Throat Slitting not Shibboleth
I tried to write this piece twice now. I keep deleting it and pretending it isn't on my mind. So instead I'm just going to forgo waxing elegantly
(inserts pause for the "when has he ever done that" joke)
<cough> waxing elegantly, I am simply going to do a bullet format ramble on some thoughts. The topic of the day: "Defending Ourselves and Not the Gospel or How to Deny the Inherent Power of the Risen Christ while Appearing Fervent for the Gospel."
- Every denomination has issues. I am most familiar with the doctrinal issues in the SBC, OPC, and PCA. They exist everywhere and these issues are real. They are usually serious doctrinal issues that need to be talked through and hashed out.
- However, many of these issues are the result of people staring at the same problem and coming to different conclusions on the solution. One overly general example would be how Karl Barth and the Plymouth Brethren responded to theological liberalism. Barth lifted up the Word of God (Jesus Christ) and brought back orthodoxy. At the time, Barth looked liked a conservative. Now conservatives label him liberal and never read him (they will be lamenting this for a century). The Plymouth Brethren laid the ground work for the fundamentalist, uber-literalistic reading of the Bible that resulted in the premillennial, pre-tribulation cult that is Dispensationalism. Both rejected liberalism's hermeneutics and theology but the two have never liked each other.

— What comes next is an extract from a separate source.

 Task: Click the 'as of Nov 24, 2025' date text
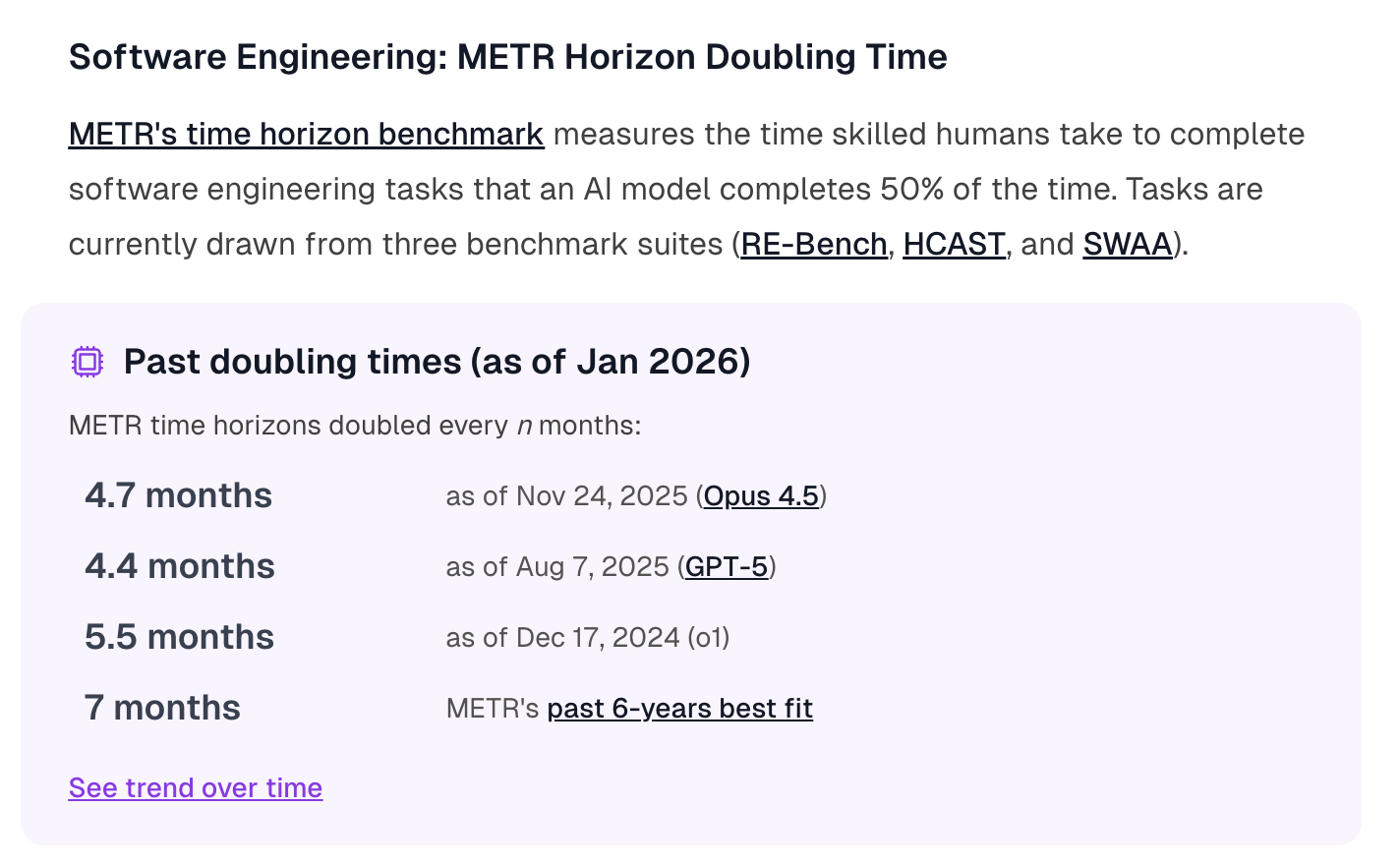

- Setting aside that extreme example, I believe similar things occur within denominations to this day at many levels. Organizations of living, breathing, and loving people recognize real problems, disagree about what the solution is, and proceed to defend their solutions. These "problems" include how to interpret certain passages of Scripture, structure a service or best exemplify "being Christ-like." In most cases both solutions are truly concerned with rectifying "the problems." They are not out to exacerbate the situation.

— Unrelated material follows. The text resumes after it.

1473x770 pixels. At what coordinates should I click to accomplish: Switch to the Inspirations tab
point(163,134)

- Eventually these differing solutions become warring parties. Suddenly these solutions become the only form of "the gospel." These warring parties turn to throat slitting and gospel denying factions while the original problems remain un-addressed by a unified body of Christ.

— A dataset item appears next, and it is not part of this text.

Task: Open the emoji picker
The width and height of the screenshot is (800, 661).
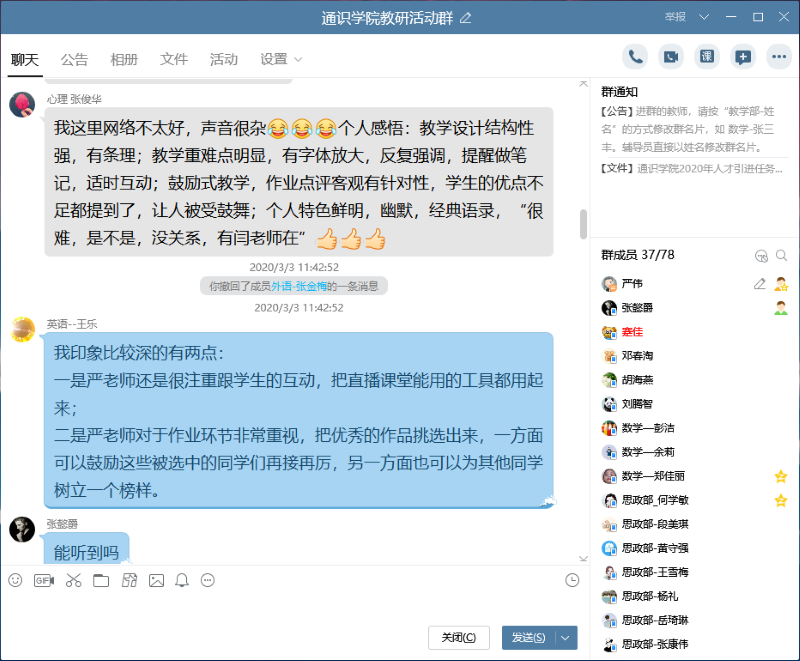Action: pos(15,580)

- Churches need to step back from their Shibboleth bridges. This will involve individuals, sessions, presbyteries, synods, etc. The gospel does not need our protection. We are called to protect it. But it does not need us. When we try to enforce our Shibboleth, we turn to throat slitting. Instead we need to acknowledge that our differences are severe and we are called to seek reconciliation not presume the other needs repentance.
*Note: Alternately I could have ran this same idea through the prism of "The Offensive Altar" found in Joshua 22. The passage remains homework for the exception reader.